Of course, as development increases in complexity, so does the testing required. A vital component of any successful testing scenario is test data management (TDM). It allows enterprise-level organizations to streamline, automate, and control all testing types used while reducing costs and increasing test quality. 

Table of Contents

What Is Test Data Management (TDM) in Software Testing?

Test data management is the process of creating, managing, implementing, and delivering test data. Traditionally, software development testing took place in decentralized silos, but TDM consolidates testing under the purview of a single team, group, or department. 
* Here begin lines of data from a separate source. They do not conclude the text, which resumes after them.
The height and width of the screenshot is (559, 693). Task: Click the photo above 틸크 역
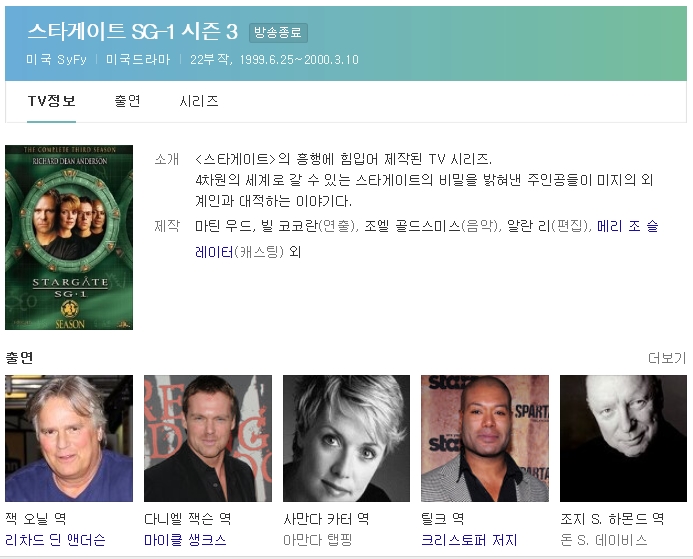click(485, 438)
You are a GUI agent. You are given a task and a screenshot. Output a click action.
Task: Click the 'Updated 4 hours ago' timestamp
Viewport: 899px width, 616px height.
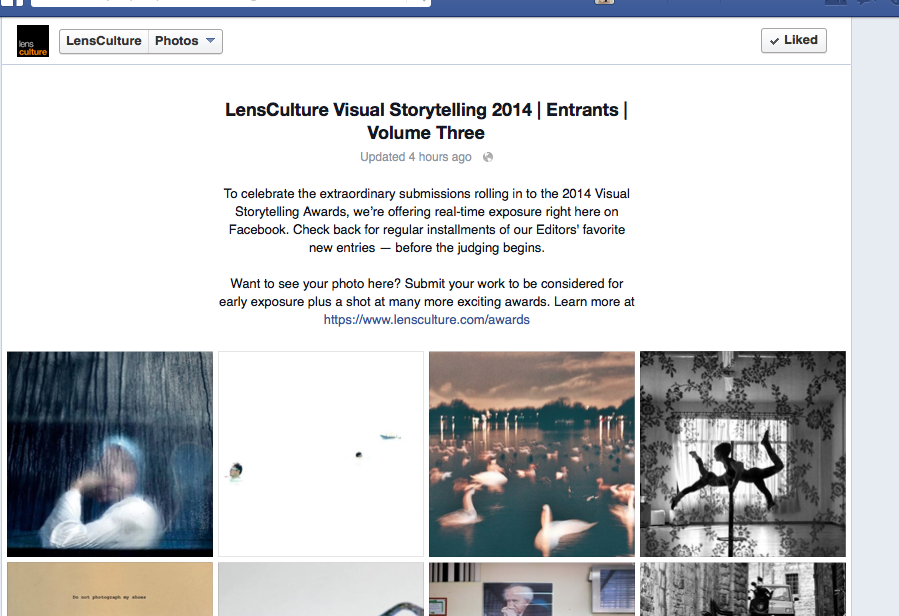pos(416,157)
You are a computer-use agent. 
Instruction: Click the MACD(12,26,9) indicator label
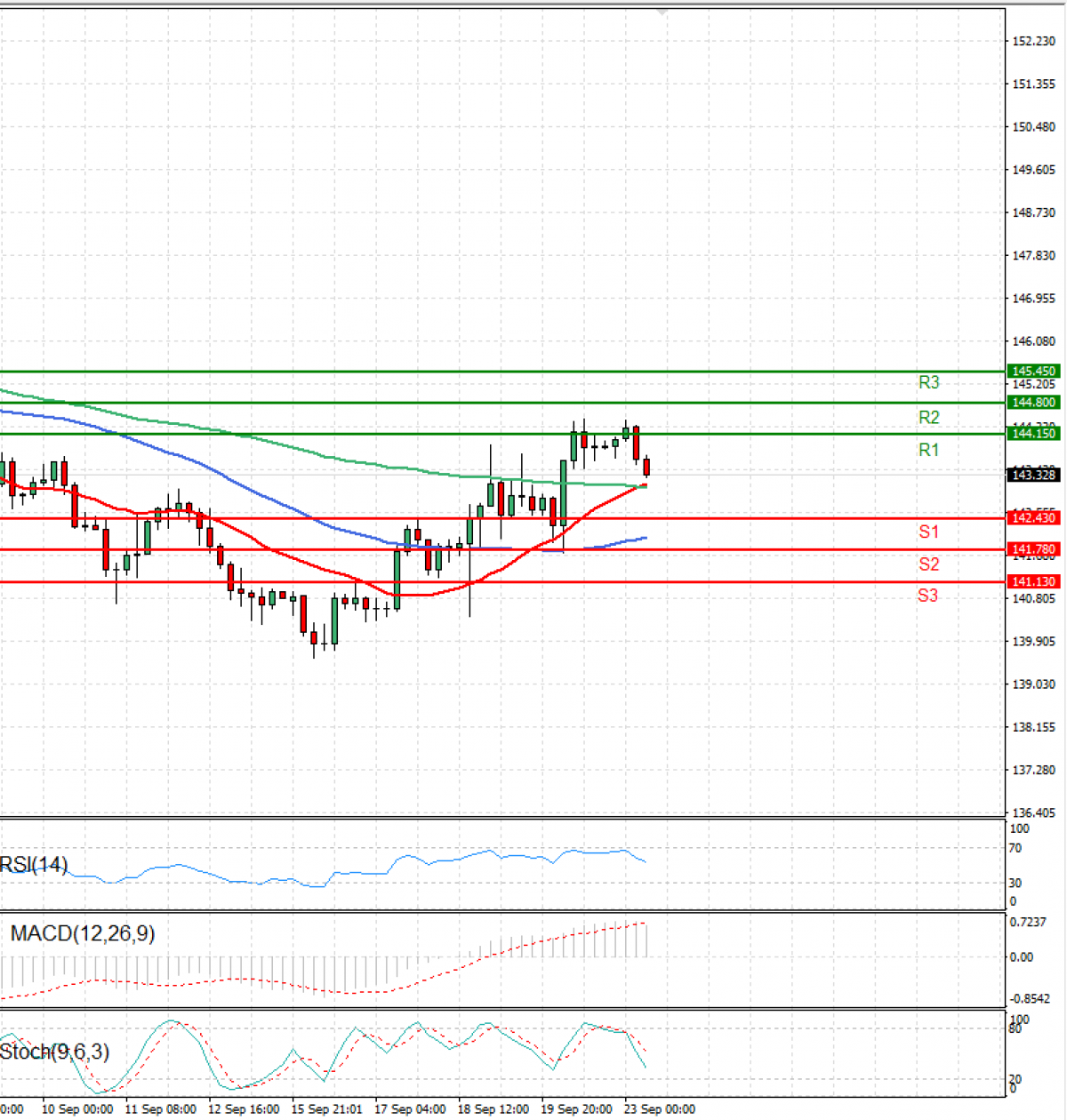(82, 933)
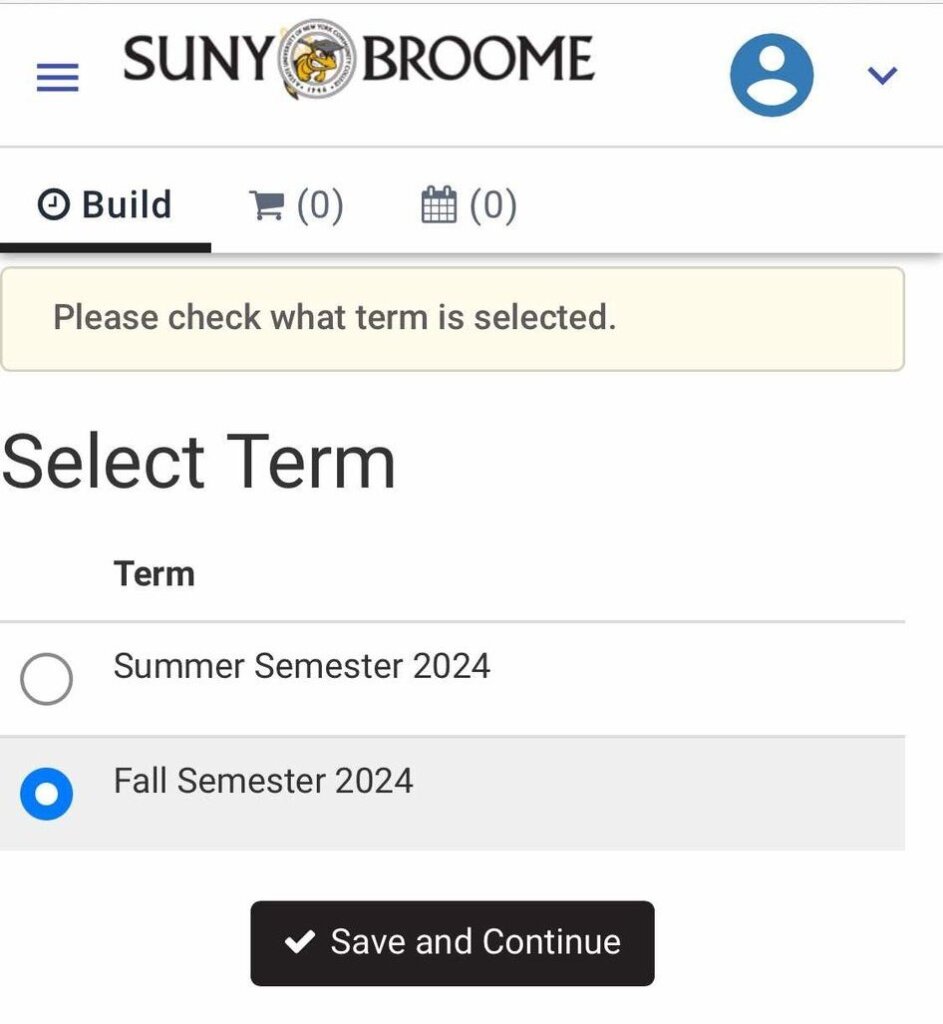Open calendar tab showing (0) items
Viewport: 943px width, 1024px height.
pyautogui.click(x=469, y=204)
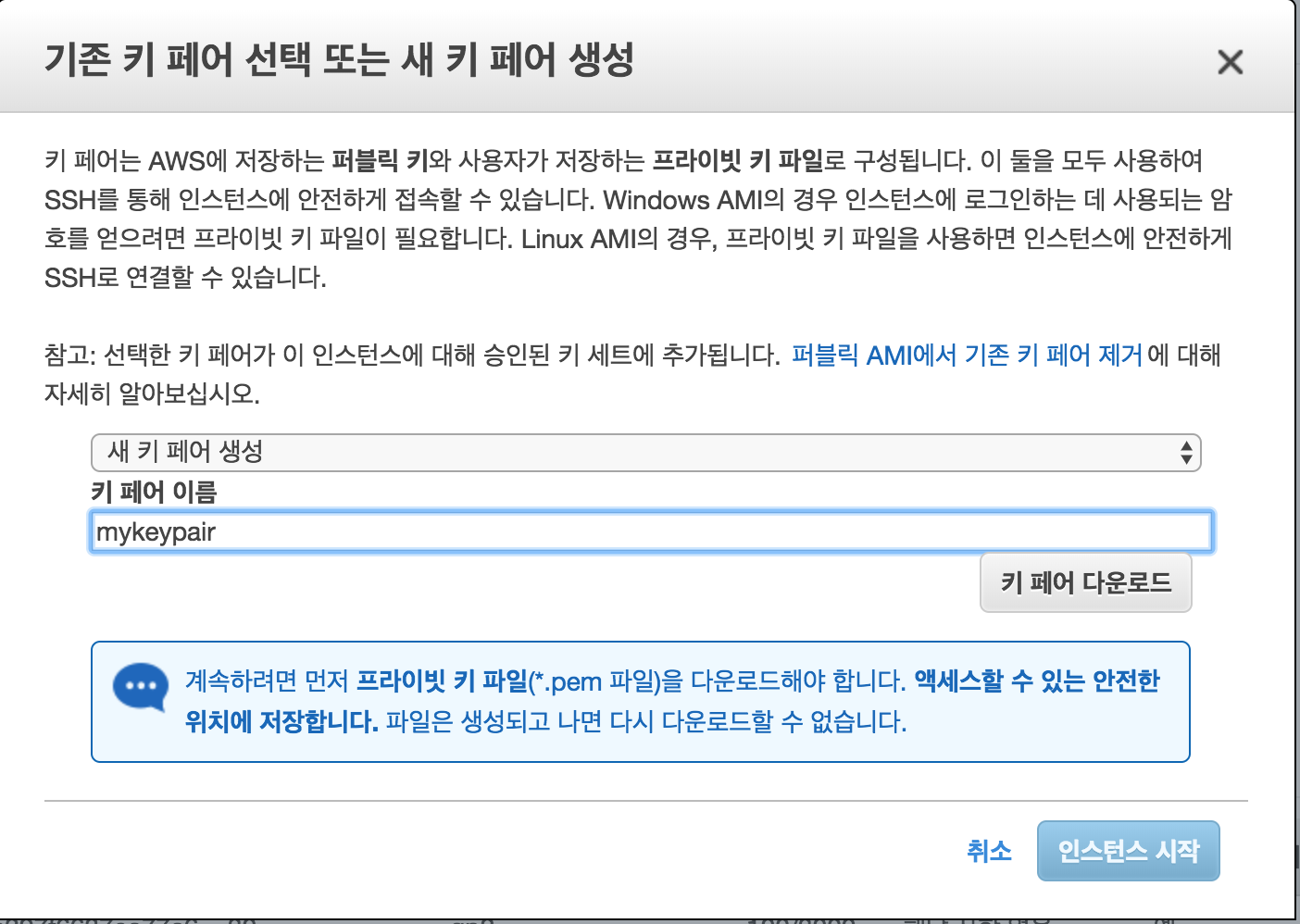1300x924 pixels.
Task: Click the 'mykeypair' text in the name field
Action: point(156,532)
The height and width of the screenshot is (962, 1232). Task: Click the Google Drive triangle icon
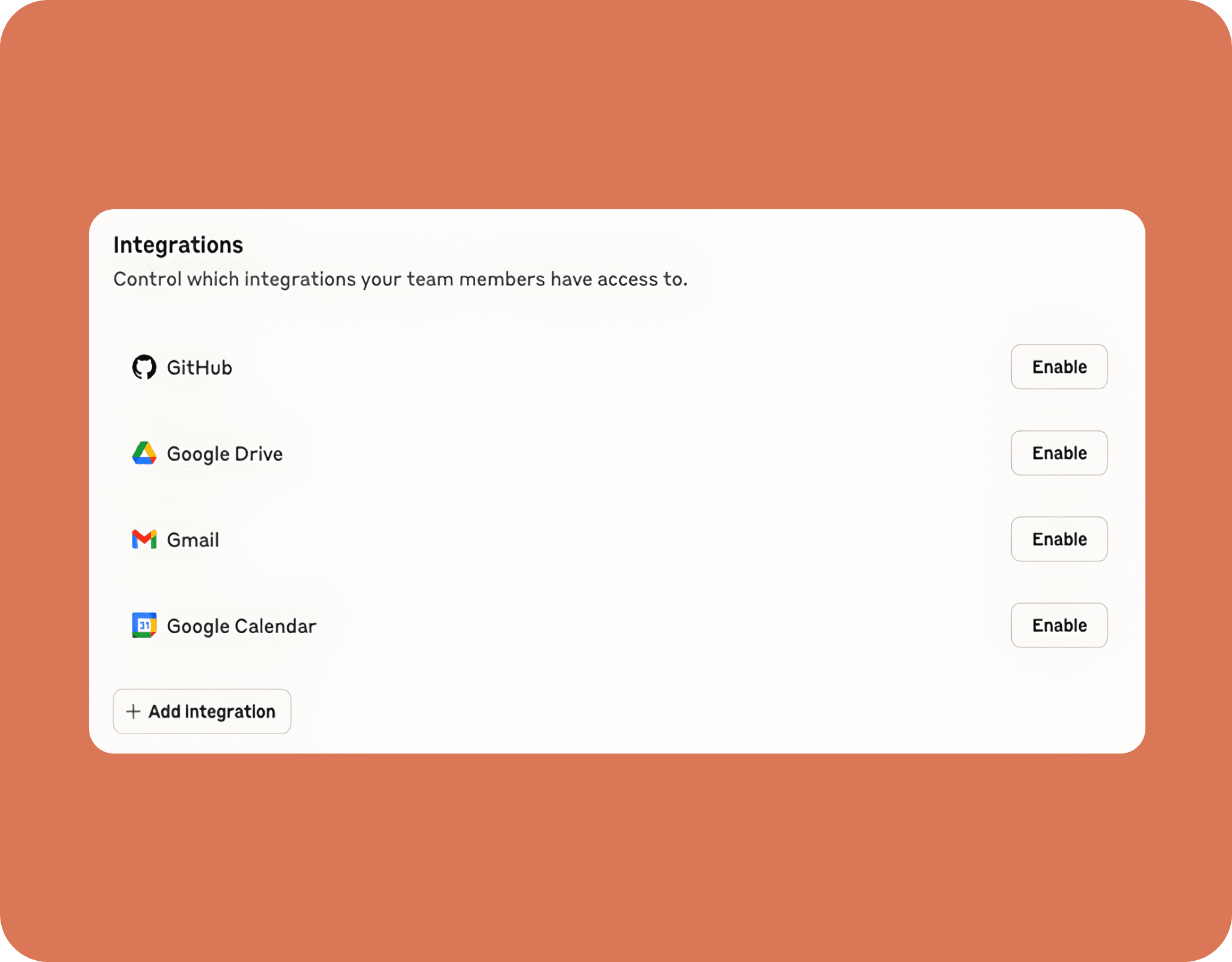[144, 453]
Test data management services gather the data necessary for automated software tests, including data from unit, integration, user interface, functional, performance, load, and general system tests. It involves obtaining and storing appropriate and accurate data required for automated tests, reducing or eliminating the need for human involvement in the testing process (a concept similar to robotic process automation).

As TDM has grown in popularity, it has expanded to include synthetic data generation, data masking, subsetting, artificial intelligence, and more.  

Ultimately, test data management increases the reliability and quality of the finished software product, resulting in a superior end-user experience. Also, the data obfuscation aspect of TDM helps organizations comply with all applicable data privacy laws and regulations.  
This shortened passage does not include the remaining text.